Il Comune di Terni assume il nuovo dirigente ai lavori pubblici “pescando” dalla graduatoria del Comune di Spoleto invece che dalla propria. A segnalare il fatto, presentando in merito un’interrogazione, è il consigliere comunale di Uniti per Terni Emanuele Fiorini (foto).

Nell’atto ispettivo, Fiorini chiede chiarimenti in merito al conferimento di incarico di dirigente ai lavori pubblici all’architetto Piero Giorgini.

“Precedentemente alla nomina da dirigente, avvenuta in data 27/12/2019, – ricorda Fiorini – l’architetto Giorgini era il RUP (responsabile unico del procedimento) volto alla realizzazione del palazzetto al Foro Boario. È stato nominato dirigente attingendo alle graduatorie del Comune di Spoleto, dove l’architetto era il primo della graduatoria, anziché all’esito di concorso pubblico espletato dal Comune di Terni.

Per poter attingere alle graduatorie del Comune di Spoleto la Giunta Comunale ha approvato, con delibera n°333, un regolamento in data antecedente alla nomina dell’Architetto Giorgini a dirigente.

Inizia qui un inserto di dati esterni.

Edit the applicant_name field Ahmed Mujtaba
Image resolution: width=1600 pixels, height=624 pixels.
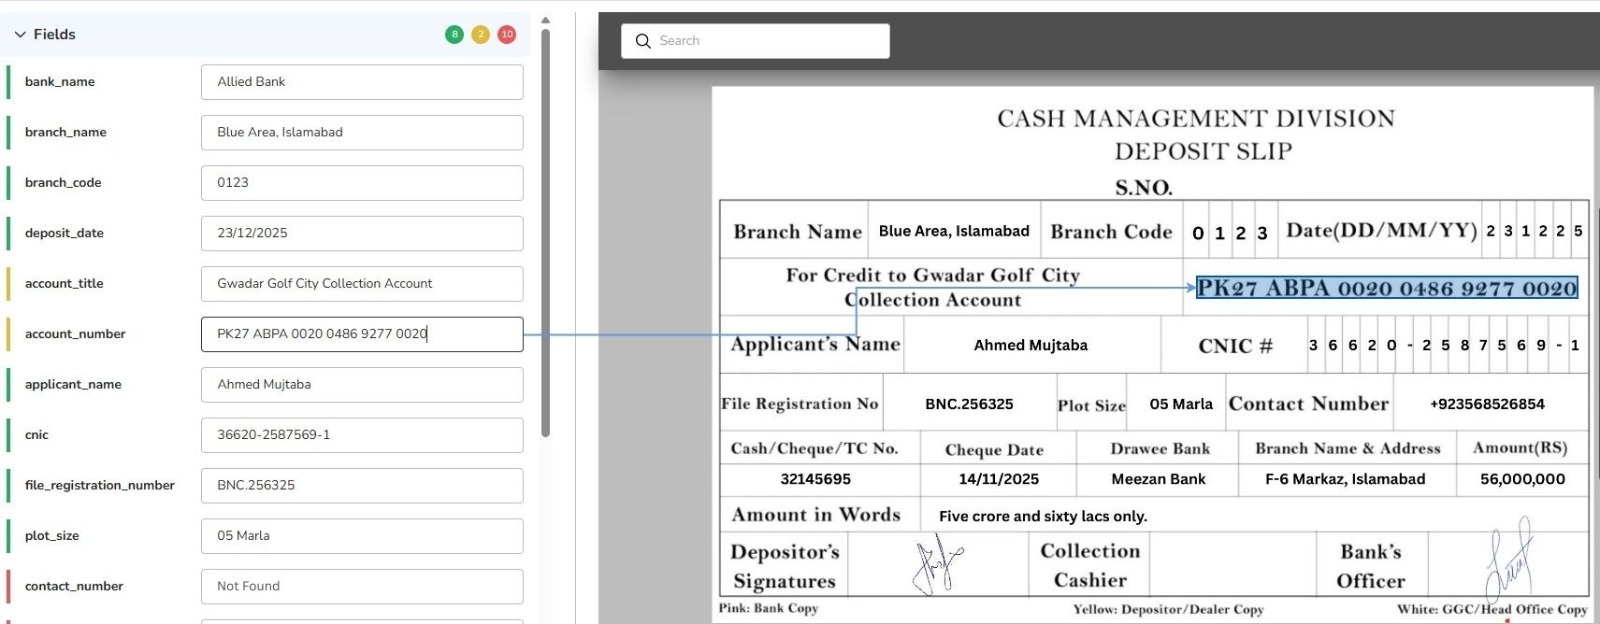point(362,385)
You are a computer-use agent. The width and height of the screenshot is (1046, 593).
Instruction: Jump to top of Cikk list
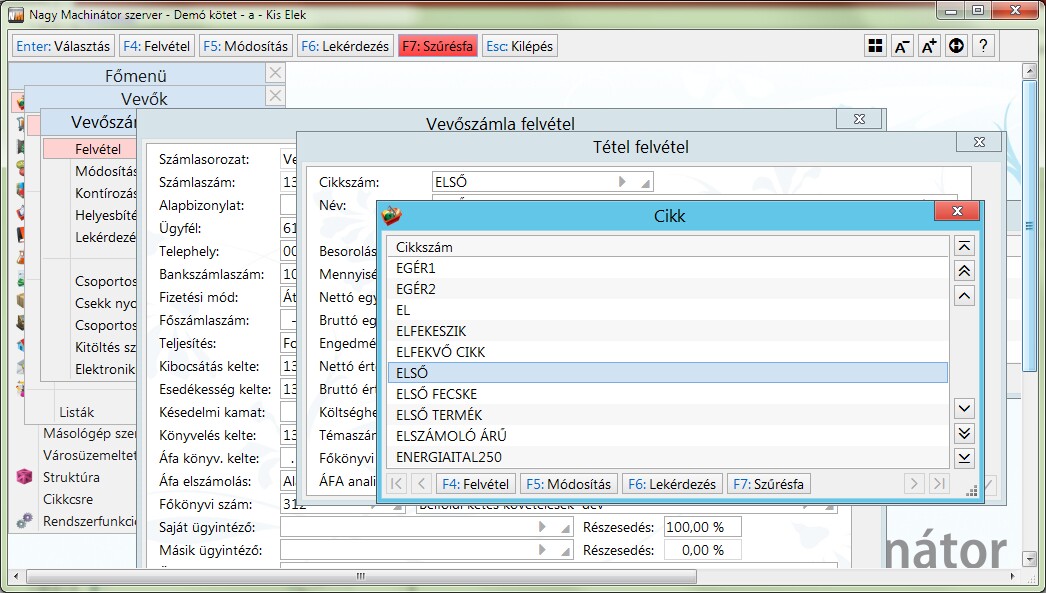tap(964, 246)
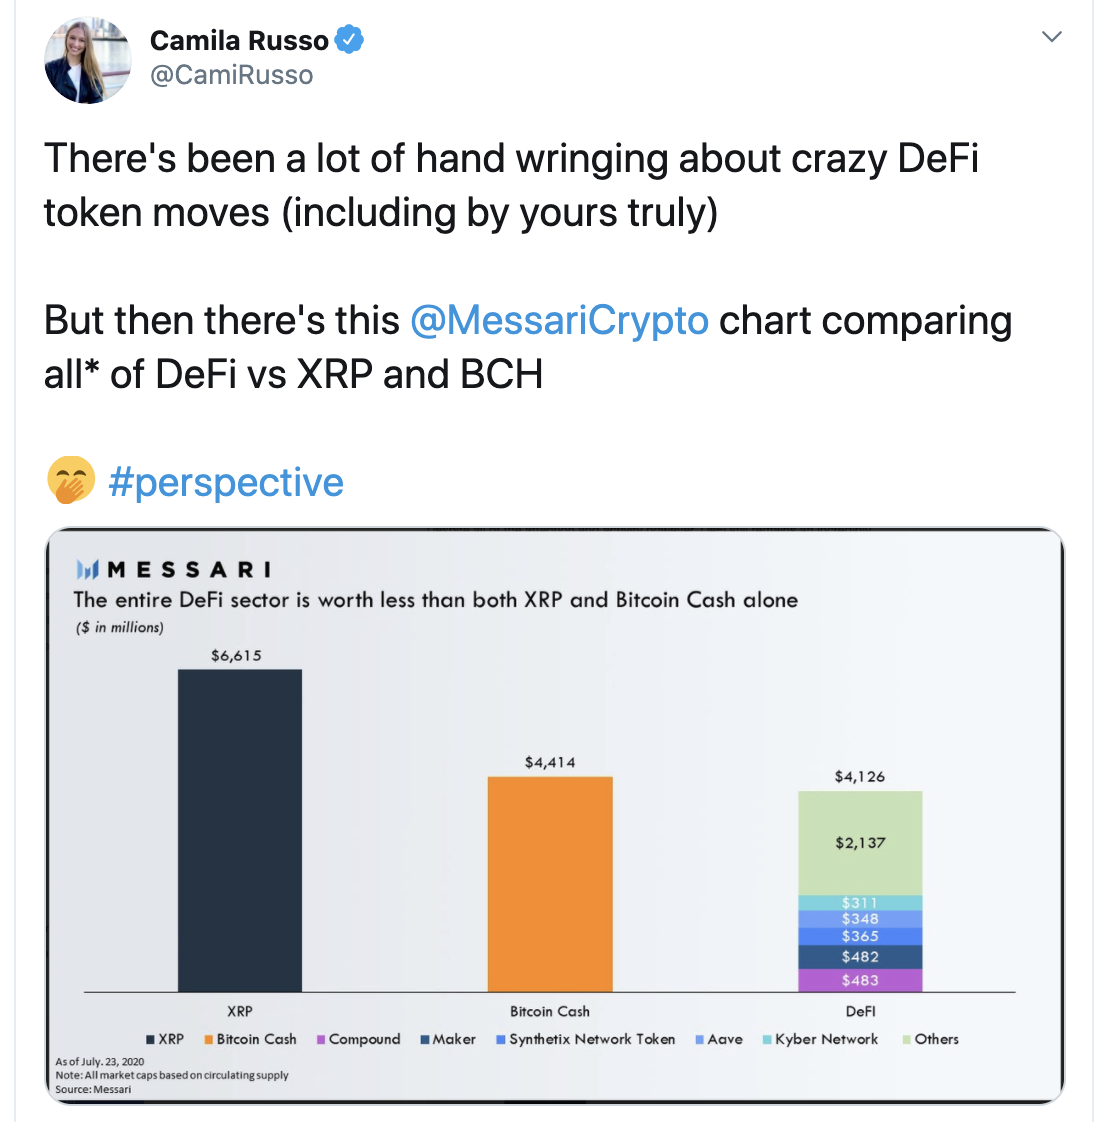The height and width of the screenshot is (1122, 1094).
Task: Click the Camila Russo display name
Action: 239,40
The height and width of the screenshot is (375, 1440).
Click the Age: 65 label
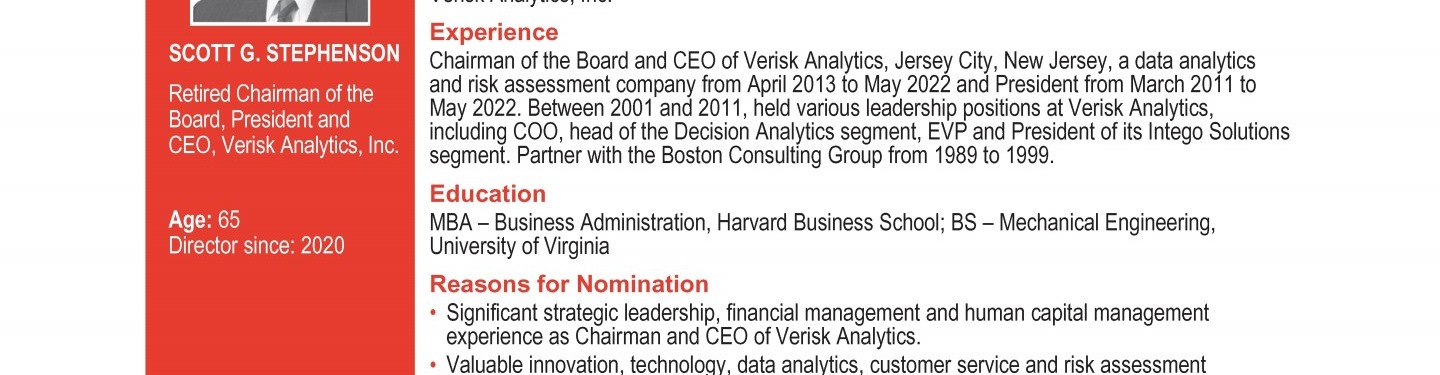(204, 221)
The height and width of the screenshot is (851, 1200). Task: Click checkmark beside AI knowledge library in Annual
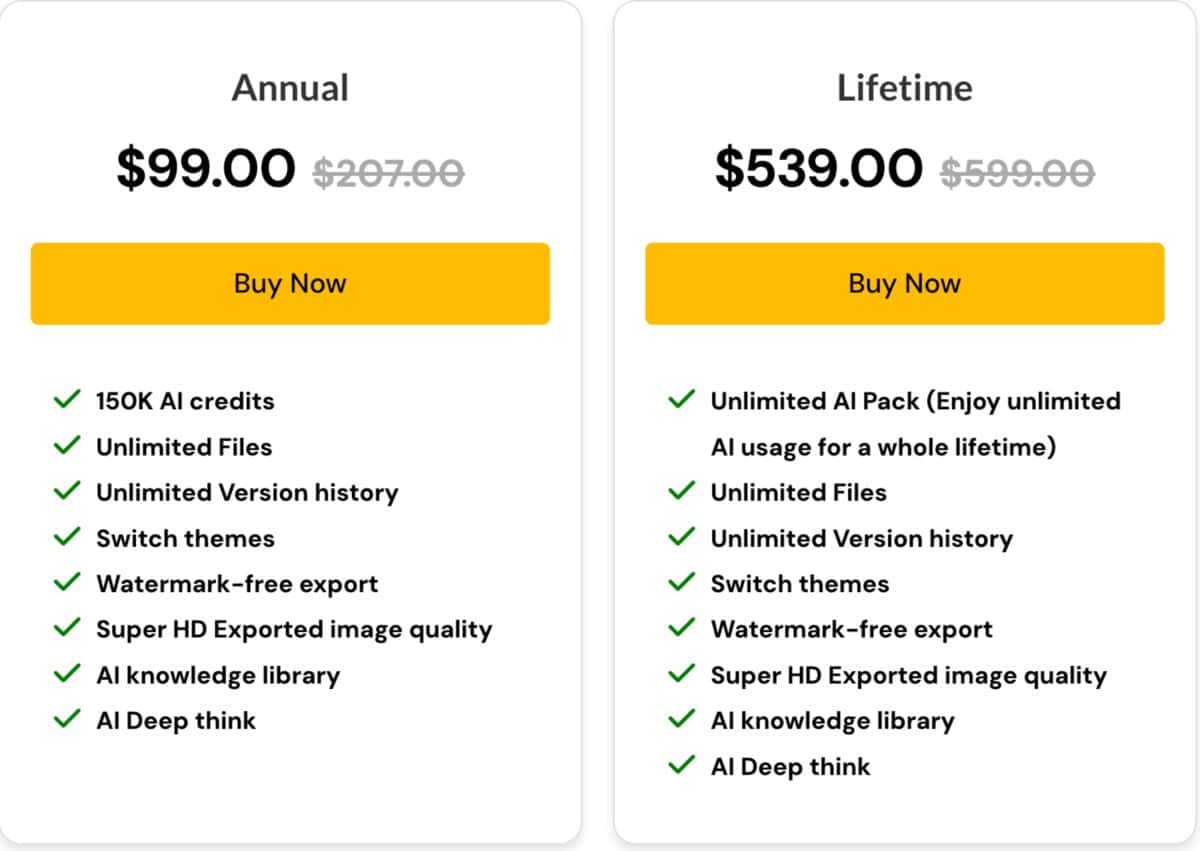coord(67,674)
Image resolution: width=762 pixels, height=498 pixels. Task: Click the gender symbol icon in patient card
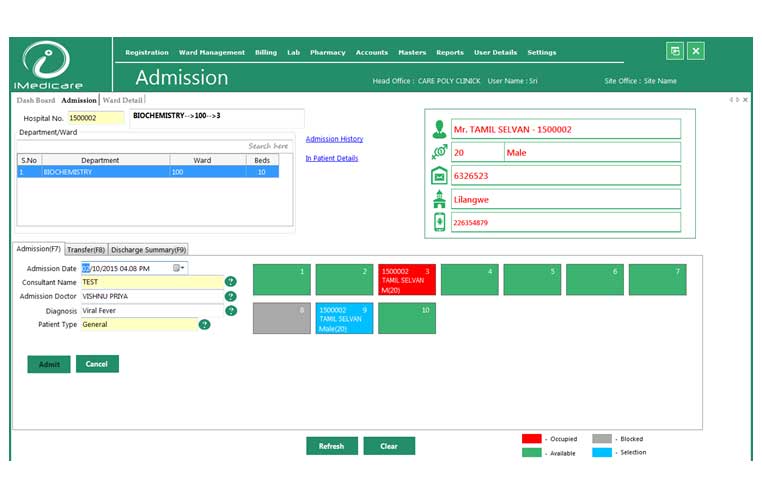tap(439, 152)
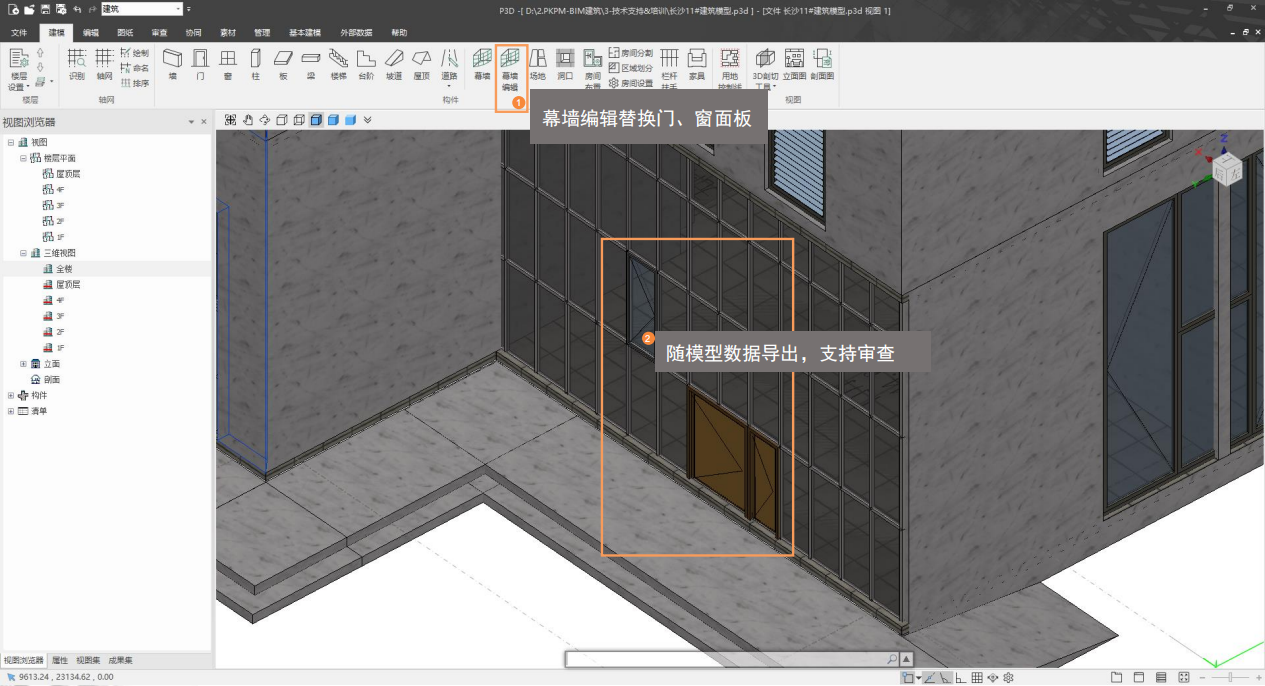The width and height of the screenshot is (1265, 686).
Task: Select 屋顶层 under 三维视图 in the tree
Action: [x=67, y=285]
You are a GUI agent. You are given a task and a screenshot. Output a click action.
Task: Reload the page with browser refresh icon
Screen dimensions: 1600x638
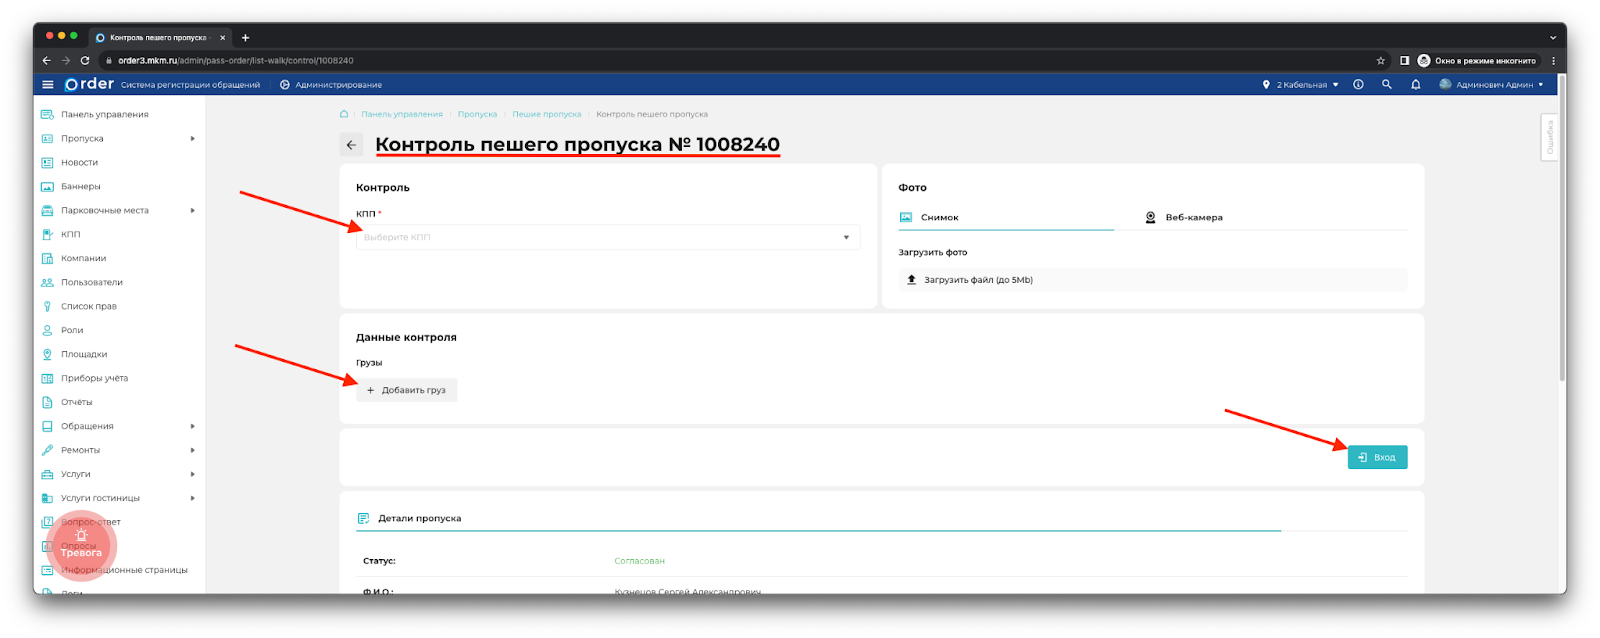pyautogui.click(x=85, y=61)
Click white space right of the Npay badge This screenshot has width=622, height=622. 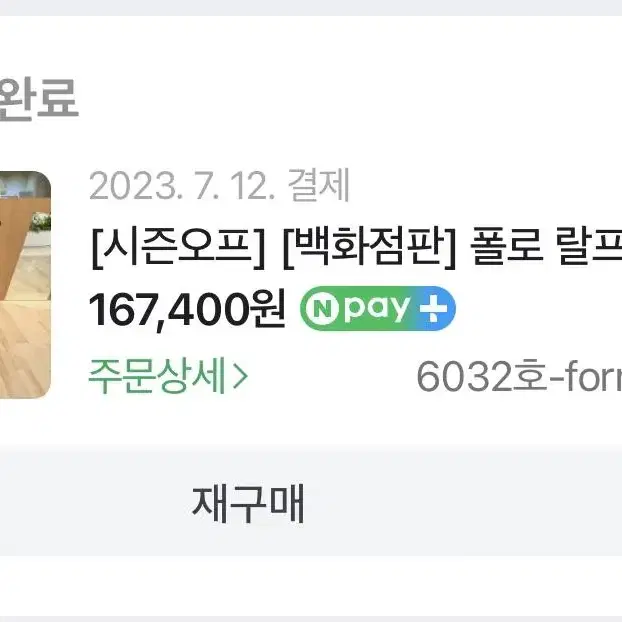pyautogui.click(x=539, y=308)
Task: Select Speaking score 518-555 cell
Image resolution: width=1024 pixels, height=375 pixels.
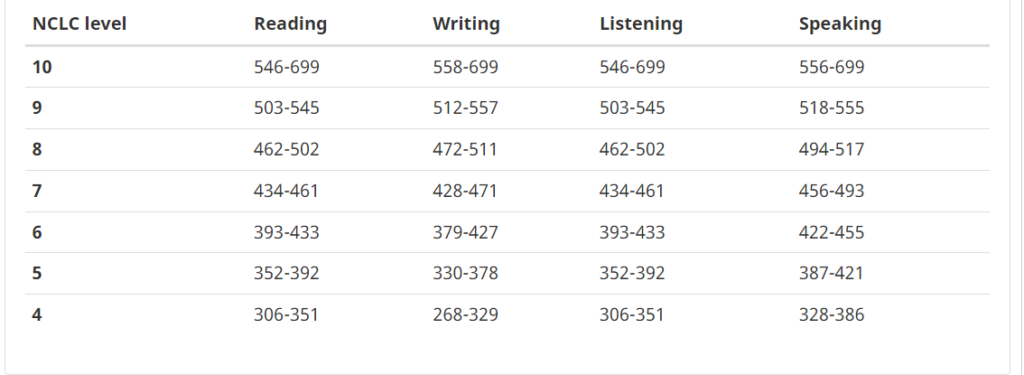Action: (831, 108)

Pertanto si chiedono al Sindaco e alla Giunta le ragioni per cui, ai fini della nomina dell’Architetto Giorgini a dirigente dei lavori pubblici, in luogo dell’ordinaria procedura concorsuale espletata ai fini del conferimento di altri incarichi dirigenziali, si è attinto alle graduatorie di un altro Comune. E ciò anche alla luce delle dichiarazioni rese dall’ex Assessore Sara Francescangeli. In merito a queste ultime – incalza l’esponente di minoranza – invito la magistratura a fare luce.

Spero che ogni procedura sia stata corretta a norma di legge, soprattutto a garanzia di coloro che oggi stanno completando i concorsi in essere. Quello che deve valere è il concetto di meritocrazia”.